Late 1950s and 1960s - this is an era of great changes in the history of the navy, an era of new opportunities and new weapons. This was primarily due to the emergence of sea-based nuclear missiles, which turned submarines into strategic weapons. The appearance of nuclear power plants on submarines has greatly increased their autonomy, cruising range, underwater speed and, as a consequence, the severity of the threat they create.

From the very beginning, two options for the main power plant were considered - a traditional steam turbine (STU) and a gas turbine (GTU). The latter, due to its lightness and compactness (specific gravity 5.2 kg / l. From. Versus 9 kg / l. From.), Reduced the ship's displacement from 3600 to 3200 tons and increased efficiency. In addition, starting from a cold state took 5–10 minutes for the GTU compared to the several hours required for the STU. For these reasons, the option with gas turbine engines was adopted.
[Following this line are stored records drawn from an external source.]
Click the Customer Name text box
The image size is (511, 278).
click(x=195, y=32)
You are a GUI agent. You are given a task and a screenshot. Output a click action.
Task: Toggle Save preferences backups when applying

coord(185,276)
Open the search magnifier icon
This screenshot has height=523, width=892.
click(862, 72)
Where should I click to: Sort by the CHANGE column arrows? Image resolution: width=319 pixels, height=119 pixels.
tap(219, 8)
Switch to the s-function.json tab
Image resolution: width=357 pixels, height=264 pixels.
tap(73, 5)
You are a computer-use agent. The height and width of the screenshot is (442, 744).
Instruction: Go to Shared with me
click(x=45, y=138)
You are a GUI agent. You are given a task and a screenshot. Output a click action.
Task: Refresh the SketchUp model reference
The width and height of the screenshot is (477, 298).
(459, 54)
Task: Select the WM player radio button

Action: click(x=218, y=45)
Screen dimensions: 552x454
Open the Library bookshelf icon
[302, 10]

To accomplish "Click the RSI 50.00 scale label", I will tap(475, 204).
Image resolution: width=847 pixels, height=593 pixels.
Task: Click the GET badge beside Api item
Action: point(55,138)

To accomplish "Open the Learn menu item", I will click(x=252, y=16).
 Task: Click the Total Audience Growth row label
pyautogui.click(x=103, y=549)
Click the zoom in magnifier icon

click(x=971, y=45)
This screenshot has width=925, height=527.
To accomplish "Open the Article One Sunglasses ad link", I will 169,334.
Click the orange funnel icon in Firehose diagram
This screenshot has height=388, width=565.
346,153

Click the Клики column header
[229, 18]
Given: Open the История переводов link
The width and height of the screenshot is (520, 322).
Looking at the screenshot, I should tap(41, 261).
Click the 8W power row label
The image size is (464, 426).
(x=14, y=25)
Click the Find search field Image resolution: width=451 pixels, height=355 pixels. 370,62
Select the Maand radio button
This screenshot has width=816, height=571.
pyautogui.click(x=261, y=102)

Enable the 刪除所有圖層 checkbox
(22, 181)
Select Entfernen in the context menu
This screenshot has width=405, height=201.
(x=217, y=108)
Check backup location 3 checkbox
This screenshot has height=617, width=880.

The armament of the new ship was innovative. For the first time in Soviet shipbuilding, it was equipped with two anti-aircraft missile systems (M-1 "Volna"). Each complex consisted of a two-boom launcher ZIF-101, a Yatagan control system and a magazine with two rotating drums for 8 V-600 missiles each.

== Construction and career ==
Skory was laid down on 20 April 1970, and launched on 26 February 1971 by 61 Communards Shipyard in Nikolayev. She was commissioned on 23 September 1972.

On 22 November 1997, she was decommissioned and scrapped in 1998.